De acuerdo con el escritor venezolano Roberto J. Lovera De Sola, de la Plaza fue designado Director y organizador del Instituto de Bellas Artes de Caracas en abril de 1877, bajo el mandato del presidente Francisco Linares Alcántara.[3] Sin embargo, en 1883 Diógenes Arrieta aseveró que éste fue designado en 1879, bajo el tercer gobierno de Antonio Guzmán Blanco tras la Revolución Reivindicadora. De acuerdo con este último autor, este cargo motivó a de la Plaza a realizar una recopilación histórica de las bellas artes venezolanas, que le serviría como base teórica para la realización de un compendio de ensayos propios, bajo el mecenazgo del presidente Antonio Guzmán Blanco.

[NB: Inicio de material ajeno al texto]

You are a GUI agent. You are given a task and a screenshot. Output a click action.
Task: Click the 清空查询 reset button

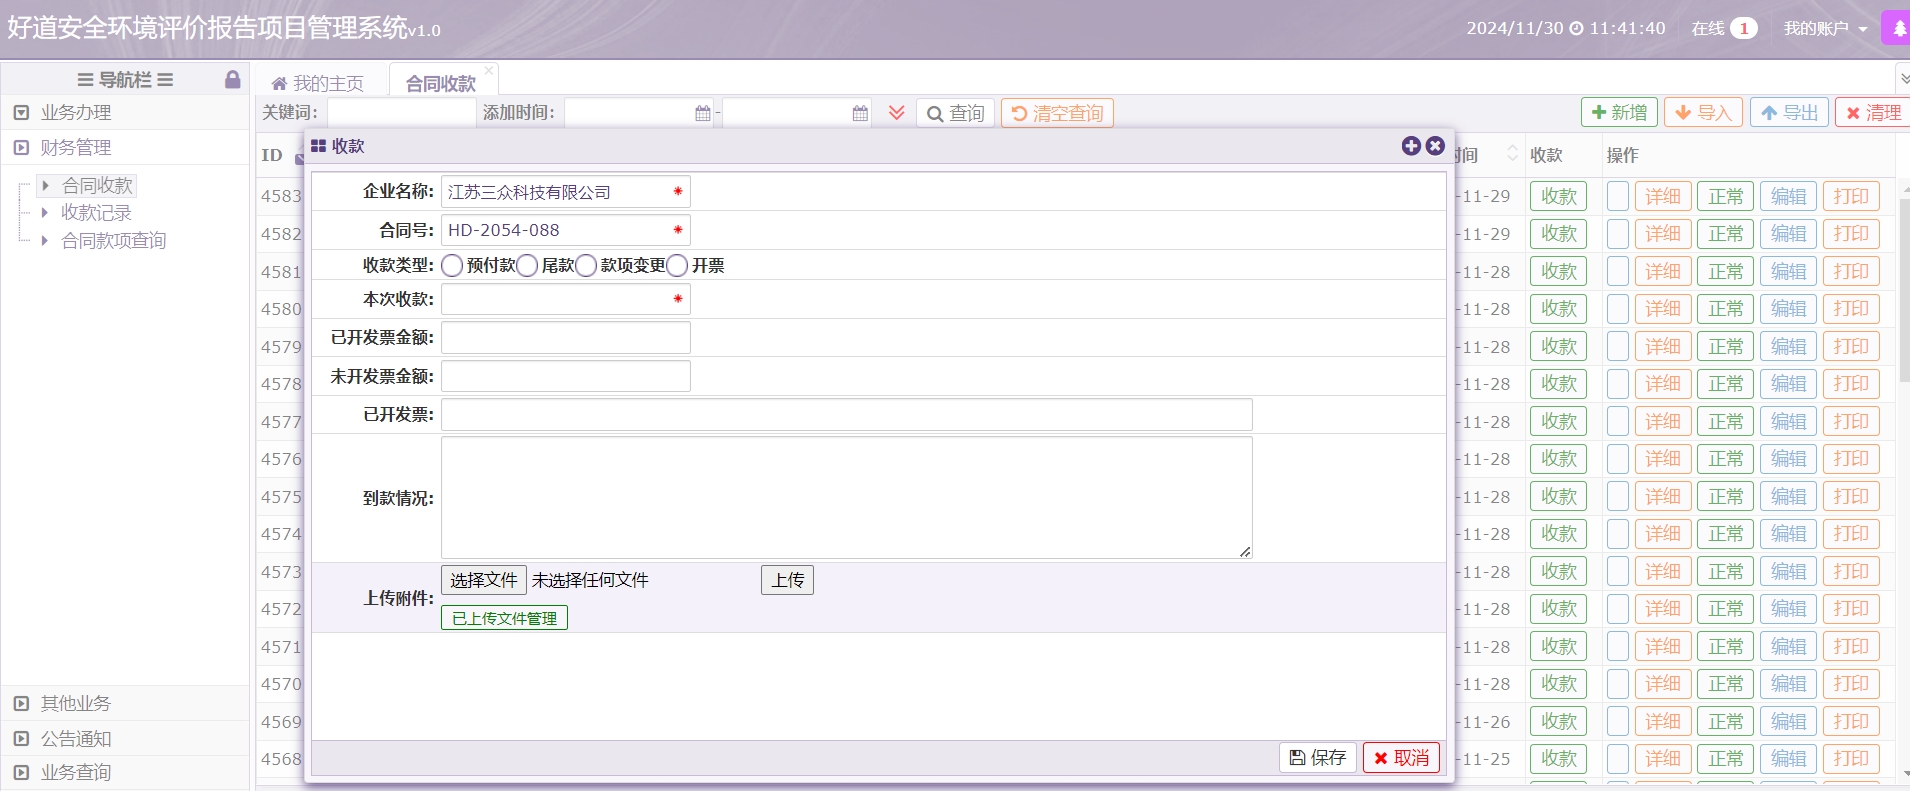tap(1057, 114)
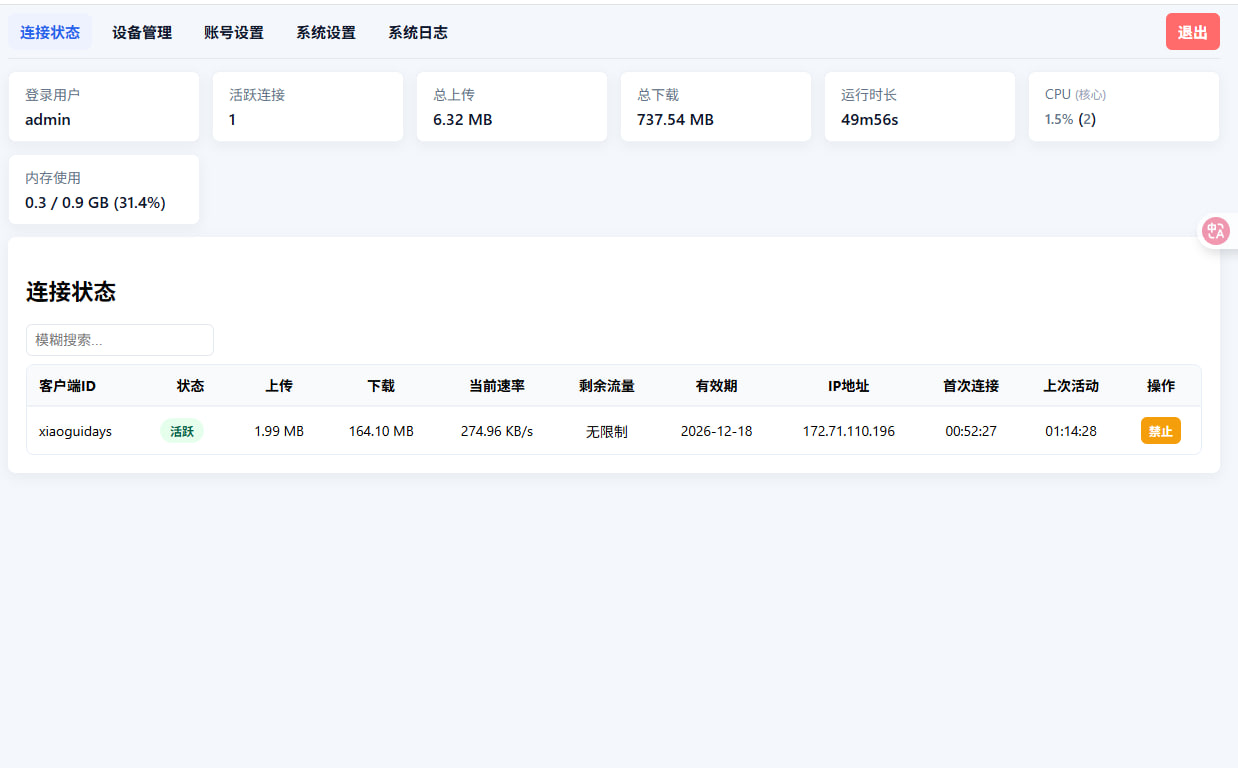
Task: Click the IP地址 column header
Action: pos(849,386)
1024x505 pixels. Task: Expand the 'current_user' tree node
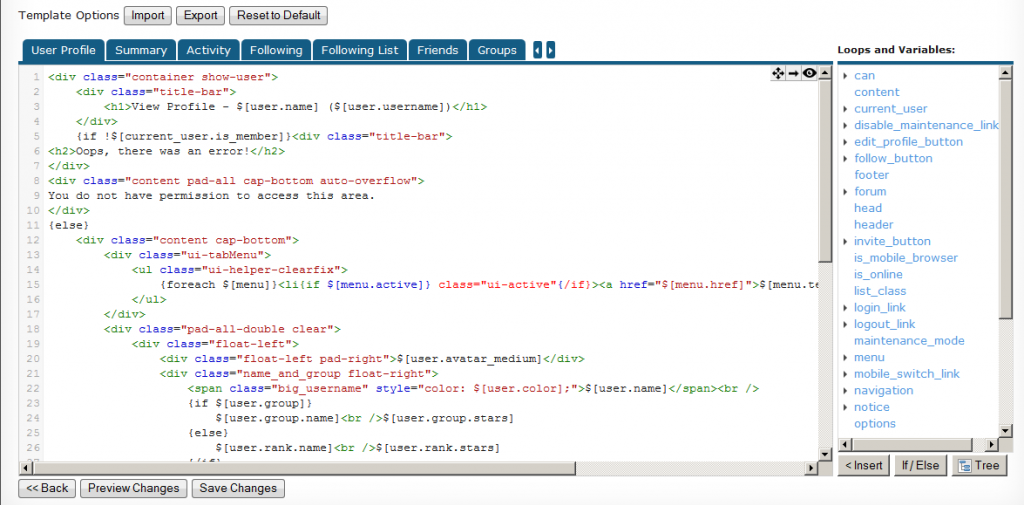(x=845, y=109)
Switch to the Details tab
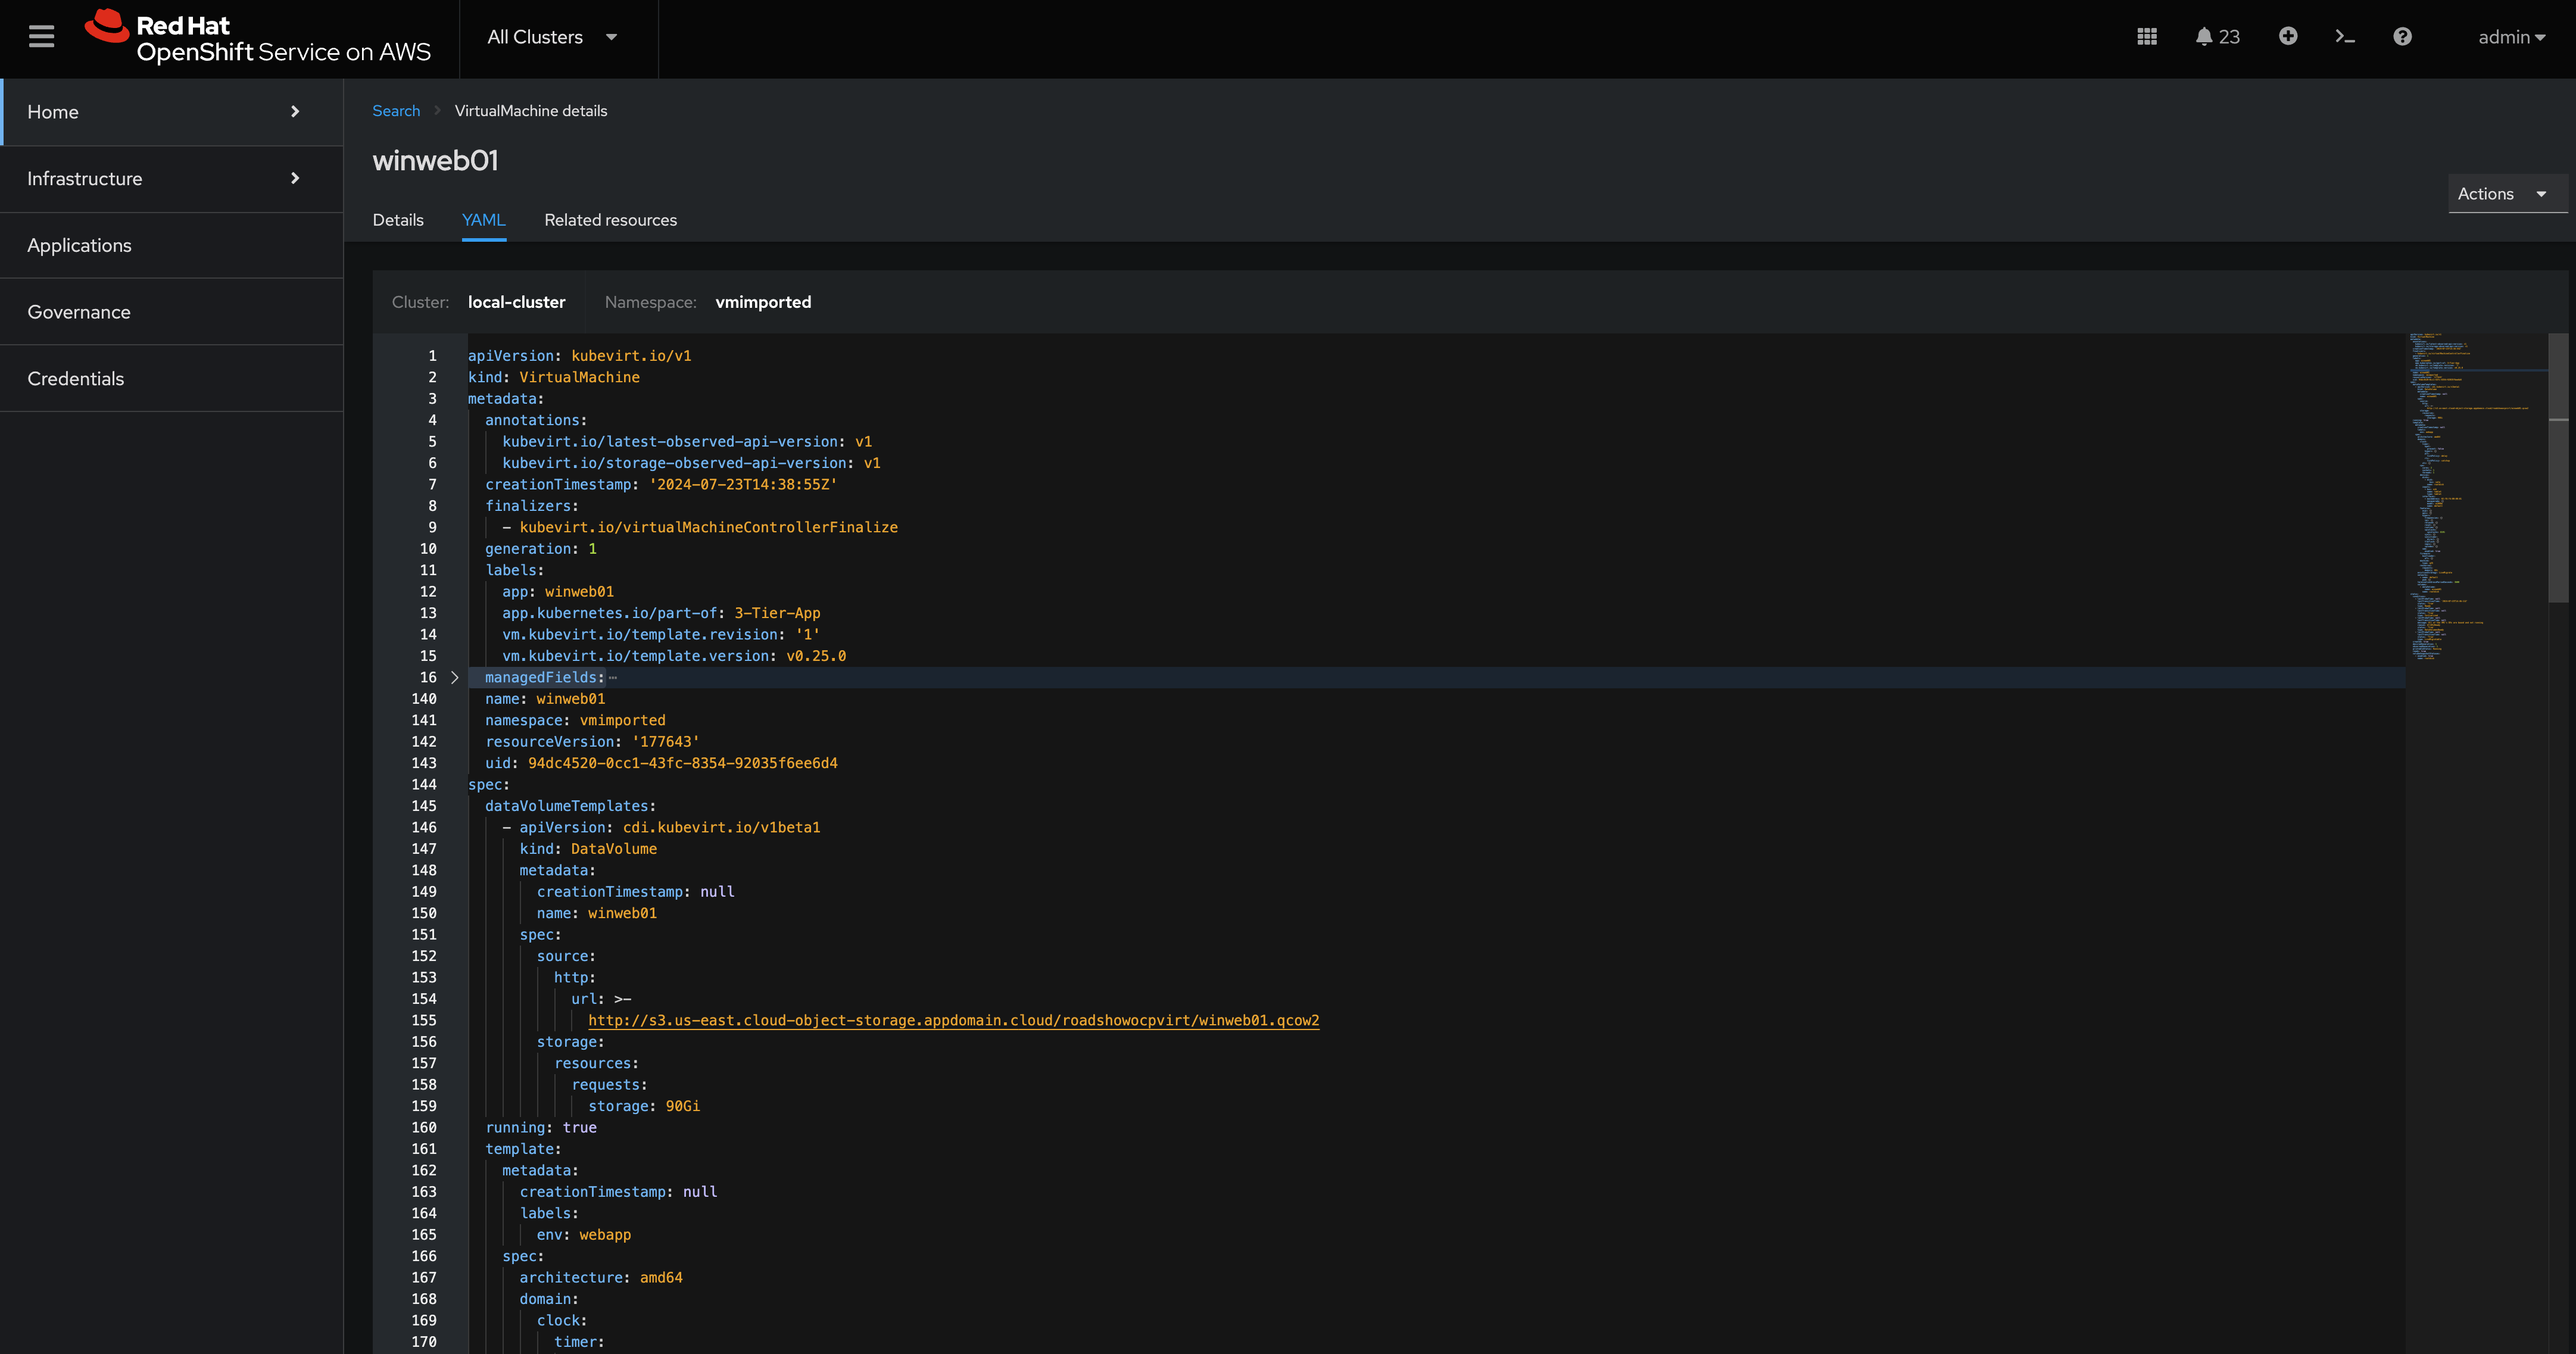This screenshot has height=1354, width=2576. coord(398,220)
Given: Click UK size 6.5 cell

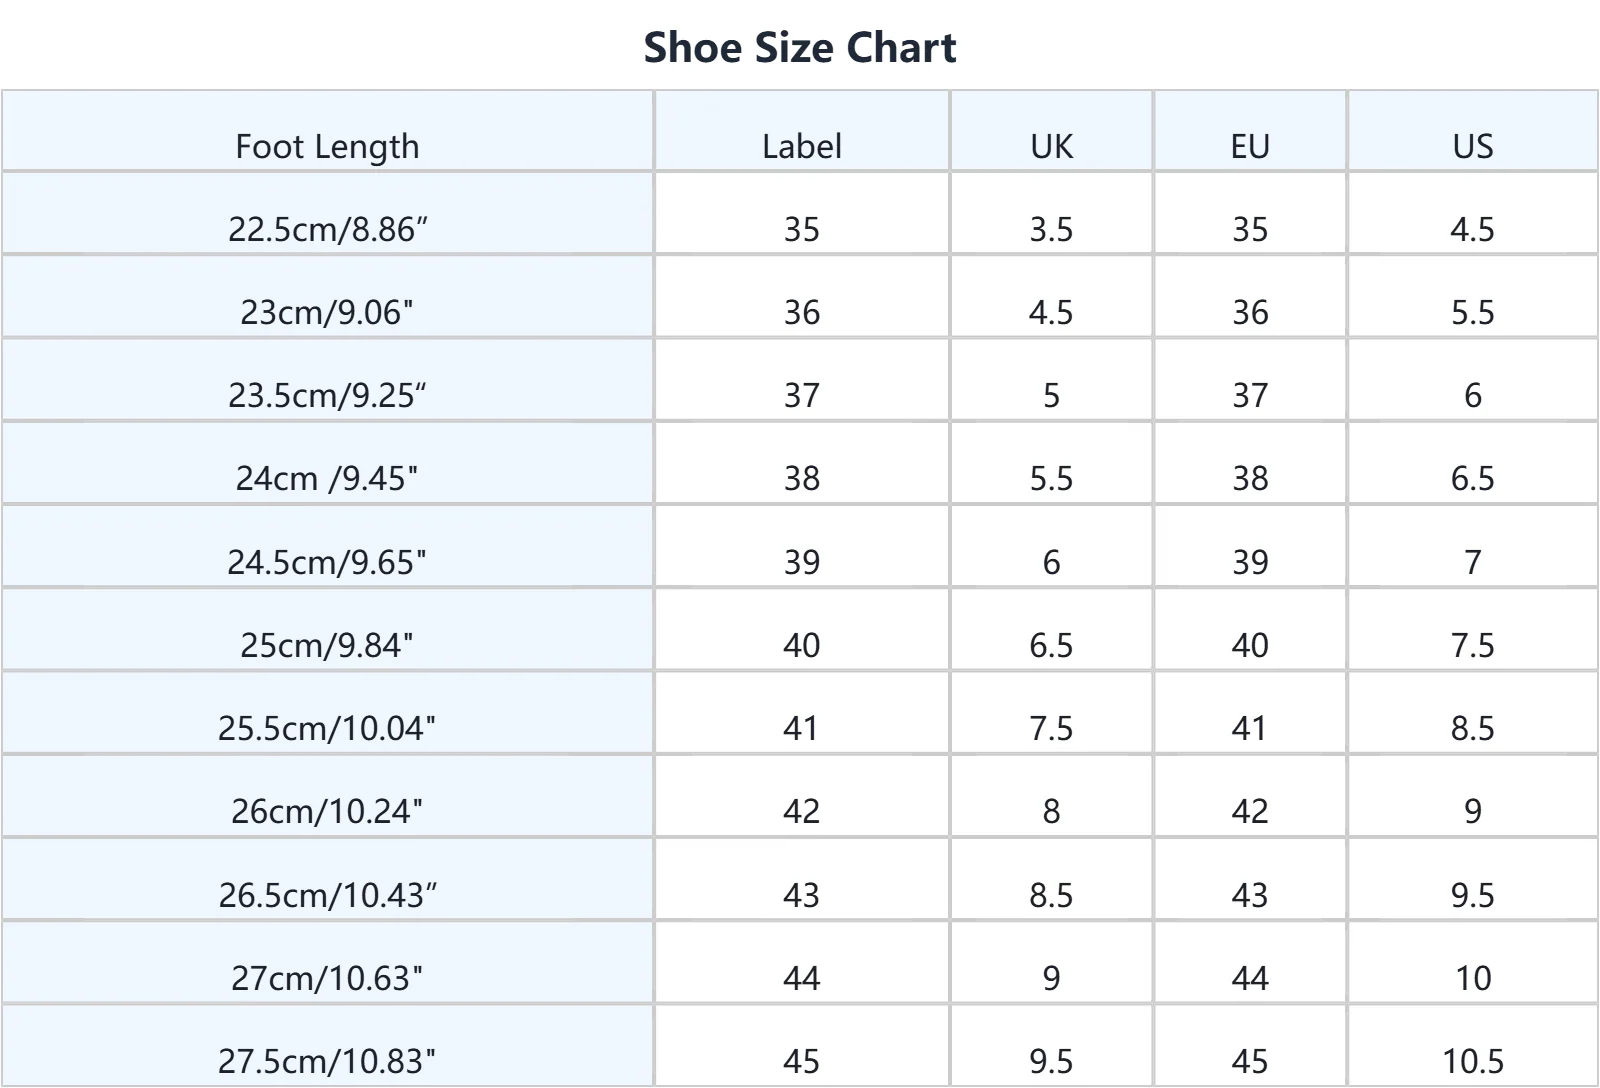Looking at the screenshot, I should pyautogui.click(x=1051, y=645).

Así, tras cuatro años de investigación y estudios, es publicado en 1883 su libro Ensayos sobre el arte en Venezuela, obra que fue presentada por el mismo autor como un homenaje por el primer centenario de la muerte del Libertador, celebraciones en las que además cumplió con el papel de jurado en la Exposición Nacional de Venezuela en la sección de Bellas Artes, junto al pintor Antonio José Carranza. La publicación de este compendio fue ampliamente aplaudida por políticos e intelectuales de su época, y continuó siendo un referente para la historiografía artística latinoamericana.
En una amplia reseña sobre la obra, Diógenes Arrieta la resume en cuatro partes. En la primera a manera de introducción, de la Plaza realiza un recorrido por las diversas concepciones sobre la facultad creadora y el juicio artístico a través de la historia del arte. De acuerdo con varios autores y musicólogos, el segundo apartado es el más significativo para la historia del arte venezolano y latinoamericano, pues al enfocarse en el estudio etnográfico de los grupos indígenas americanos, el autor trajo a colación por primera vez en el continente información artística sobre los orígenes de sus cantos e instrumentos musicales.
Posteriormente desarrolla un apartado sobre el arte nacional antes y después de la colonia, a través de un compilado de biografías de artistas venezolanos y composiciones de maestros de los siglos XVII, XVIII y XIX. Así, de la Plaza realiza un estudio interdisciplinar del contexto histórico y social en el que cada una de las manifestaciones artísticas mencionadas se desarrollaron, asegurándole un merecido puesto al arte venezolano, de acuerdo con Alejandro Salas y Esmeralda Niño Araque, dentro de la tradición artística universal.[4]
Un año después de la publicación de esta importante obra, de la Plaza realiza la publicación de su último libro, El drama lírico y la lengua castellana como elemento musical.